ABSTRACT: Qualitative studies of the nursing home work environment have long suggested that attributes such as leadership and communication may be related to nursing home performance, including residents' outcomes. However, empirical studies examining these relationships have been scant.
This study is designed to develop an instrument for measuring nursing home work environment and perceived work effectiveness; test the reliability and validity of the instrument; and identify individual and facility-level factors associated with better facility performance.
The analysis was based on survey responses provided by managers (N = 308) and direct care workers (N = 7418) employed in 162 facilities throughout New York State. Exploratory factor analysis, Cronbach's alphas, analysis of variance, and regression models were used to assess instrument reliability and validity. Multivariate regression models, with fixed facility effects, were used to examine factors associated with work effectiveness.

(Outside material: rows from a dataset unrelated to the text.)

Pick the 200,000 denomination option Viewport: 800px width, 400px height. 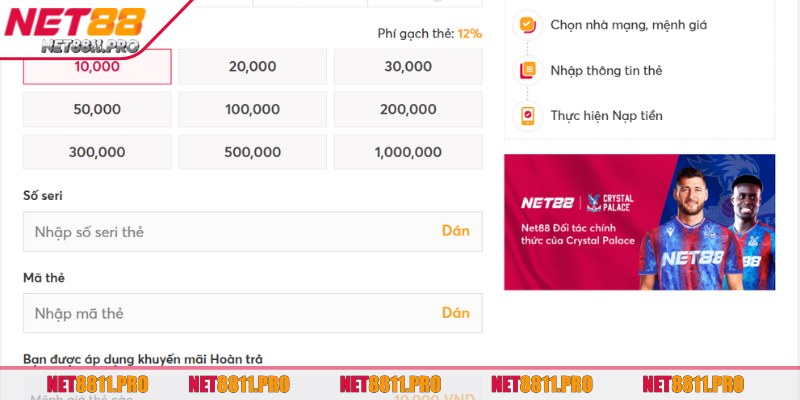click(x=407, y=109)
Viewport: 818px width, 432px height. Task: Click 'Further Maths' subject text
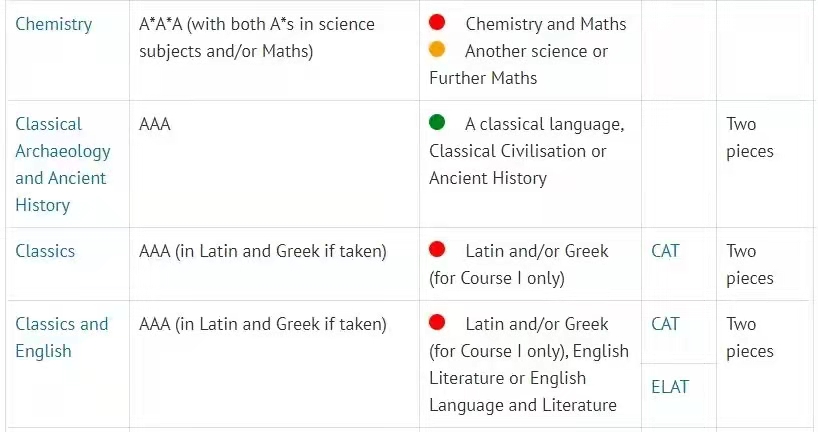pos(483,78)
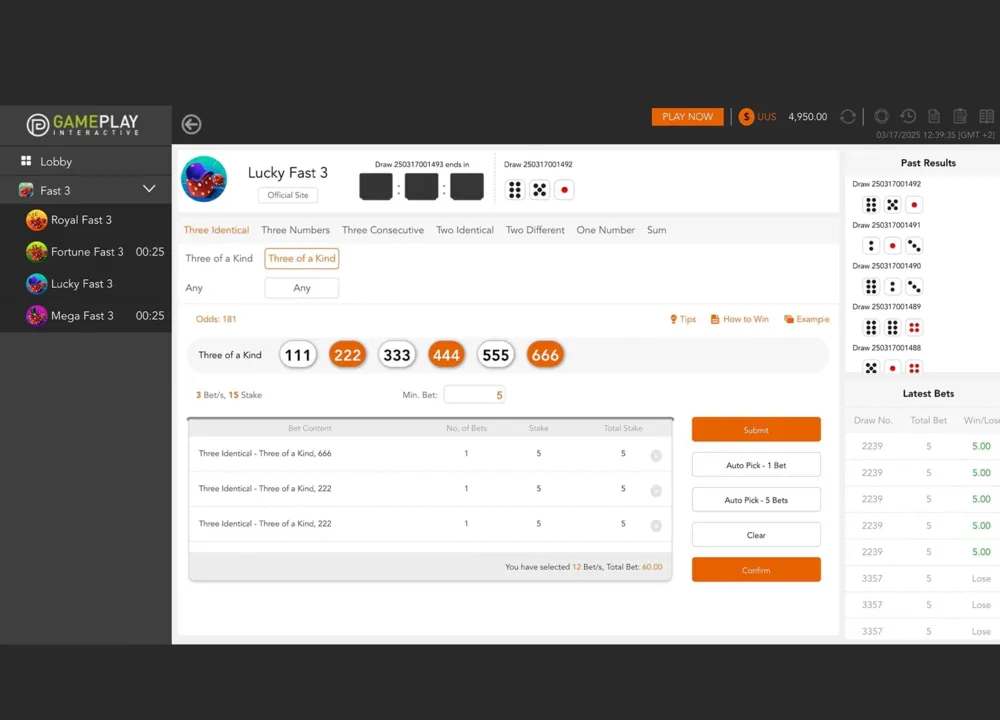Switch to Three Consecutive tab

383,230
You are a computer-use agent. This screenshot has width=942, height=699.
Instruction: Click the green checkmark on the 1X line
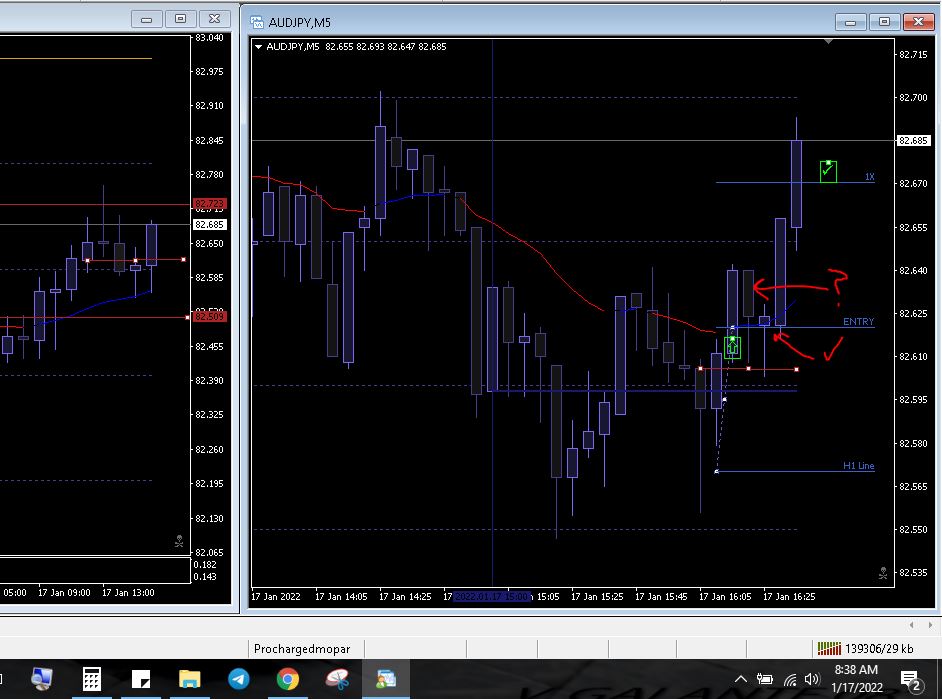[x=828, y=171]

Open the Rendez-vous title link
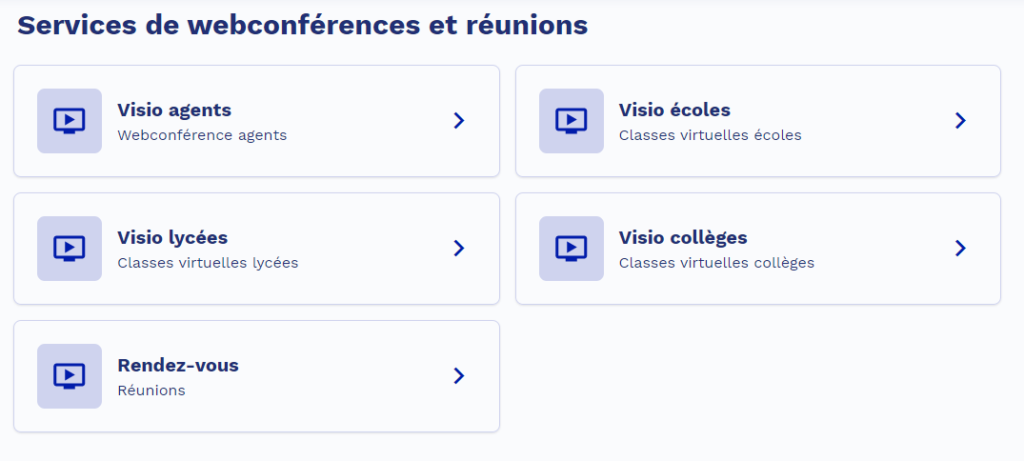178,366
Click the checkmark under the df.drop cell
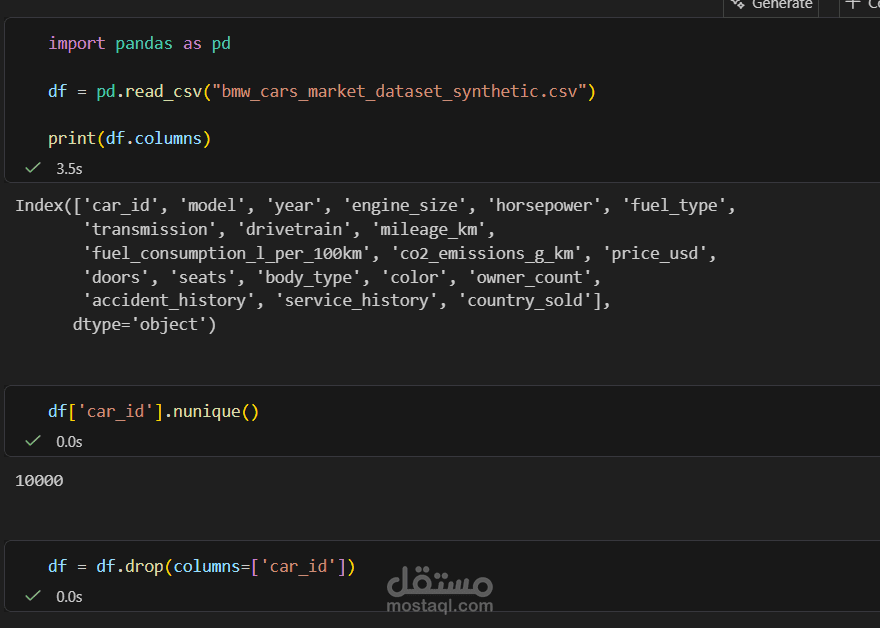 click(x=33, y=596)
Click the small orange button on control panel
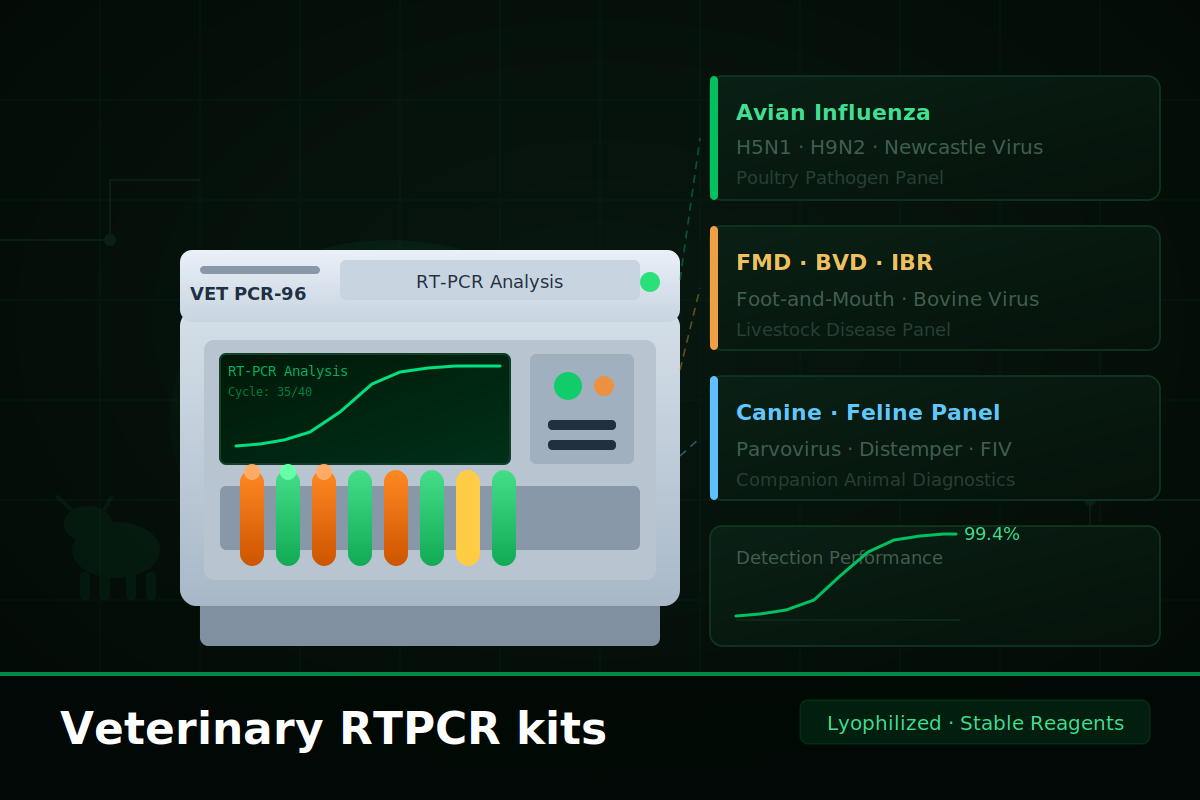The image size is (1200, 800). pos(604,386)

The reliability and the validity of the survey instrument for measuring work environment and perceived work effectiveness have been demonstrated. Several individual (eg, occupation, race) and facility characteristics (eg, management style, workplace conditions, staffing) that are significant predictors of perceived work effectiveness were identified.
The organizational performance model used in this study recognizes the multidimensionality of the work environment in nursing homes. Our findings suggest that efforts at improving work effectiveness must also be multifaceted. Empirical findings from such a line of research may provide insights for improving the quality of the work environment and ultimately the quality of residents' care.